___ KUTIPAN TEKS
Dalam beberapa hal, superioritas telah memberi pengaruh besar kepada pemakainya, untuk memproduksi dan mendistribusikan beragam karya kita; barang, layanan termasuk budaya. Di tahun-tahun terakhir ini, dominasi teknologi Barat telah membantu mereka menciptakan “Budaya Global” yang pada intinya berfungsi untuk menghadirkan barang-barang dan produk hiburan dari Barat. Dampak langsung dari teknologi adalah kekuatan untuk mentransformasikan masyarakat termasuk budaya. Teknologi mengenalkan perubahan radikal di dalam sistem ekonomi yang mempengaruhi nilai-nilai tradisionil, hubungan sosial, peraturan tingkah laku manusia. Dalam istilah luasnya distribusi dari kekuatan globalisasi dapat dilihat berdasarkan siapa yang memiliki teknologi dan siapa yang tidak.(8)
______
___ INFORMASI TEREKSTRAKSI
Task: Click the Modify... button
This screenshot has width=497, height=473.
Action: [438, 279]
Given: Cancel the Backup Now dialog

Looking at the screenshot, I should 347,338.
______
### SOAL SINGKAT
Menurut kutipan tentang teknologi dan budaya global di atas, apa dampak langsung dari teknologi? Tolong jawab dalam satu kalimat.

### PEMBAHASAN SOAL
Dampak langsung dari teknologi adalah kekuatan untuk mentransformasikan masyarakat, termasuk budaya.